A true-crime drama that may not actually be true
The Imposter tells the story of Nicholas Barclay, a 13-year-old San Antonio boy who disappeared in 1994, only to turn up three years later in Spain claiming to have been abducted, raped, and tortured. Though the film is a documentary, it is shot with the slickness of a thriller.
Even more unusual is director Bart Layton’s choice to immediately give away what ought to be the film’s biggest secret: the man who returns to the Barclays, and whom they welcome as their son, is not, in fact, Nicholas.
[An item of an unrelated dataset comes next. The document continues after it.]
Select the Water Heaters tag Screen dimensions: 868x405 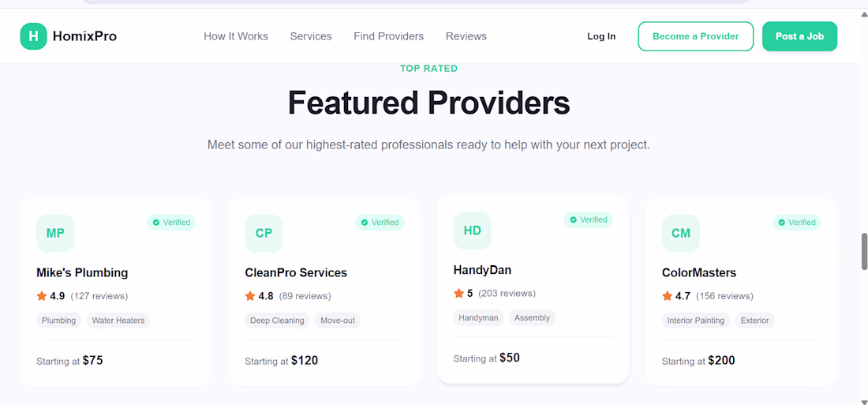[x=118, y=321]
It’s on the surface a strange move—wouldn’t the movie be more suspenseful if we didn’t already know that a 23-year-old European was posing as the 16-year-old Texan?—but it allows Layton to tell a far more nuanced story. He offers two parallel narratives: one told through interviews with Nicholas’s family members, and the other through the gripping account of the man who duped them. As the story unravels, obvious questions—how did this man pull off such a stunt? How far was he able to take the deception?—give way to difficult ones: Why did Nicholas’s family accept the imposter? Was there something more sinister at work?
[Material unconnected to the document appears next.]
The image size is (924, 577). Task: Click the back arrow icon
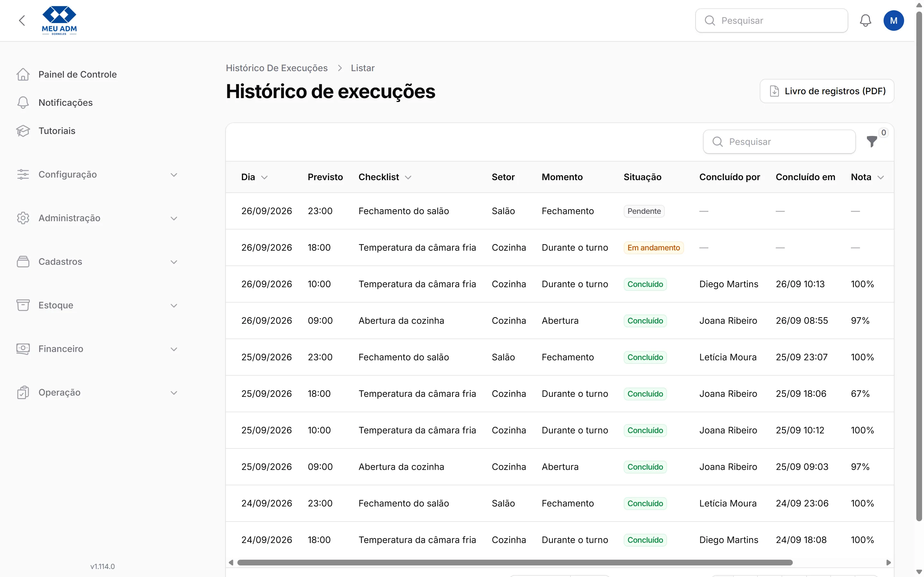[22, 21]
The film begins with Nicholas’s sister, Carey Gibson, and his mother, Beverly Dollarhide, relating the painful details of his disappearance. We hear the emergency call that led to the recovery of a teenage boy on the streets of Linares, Spain, and again with a staged reenactment of the event: a slow pan through pouring rain that settles on a hooded figure cowering in a telephone booth. Finally, we meet the man who was found there: he is olive-skinned and dark-eyed, in contrast to the blonde, blue-eyed Nicholas shown in photos, and speaks with a decidedly un-Texan accent. He is animated and articulate, voicing a desire to relive a childhood he never had.
We are aware that he is a liar, most likely a pathological one, but his story is irresistible. While Carey’s and Beverly’s accounts are straightforward and sad, his tale sparkles, energized by its audacity.
A ticking, pulsing score propels the film through expansive shots of the Texas countryside and dreamy, wordless dramatizations of the story’s events. The interviews are peppered with lingering close-ups of the subjects, their eyes cast downward with deep, unreadable import. Layton takes unabashed joy in these cinematic manipulations, and it is for this reason, oddly, that the film works.
This isn’t so much a story about the lies we tell or the truths we cover up, he seems to say, but about the narratives we invent to make sense of reality.
The Imposter can be read as a parable about truth, or even a meditation on grief, but at its heart it is a story fascinated by its own process. Layton lets us in on the joke: we know we’re being duped by the filmmaker as surely as by the characters in the film.
But the tale is doubly disturbing for the fact that, even with the curtain pulled back, we still thrill in its telling.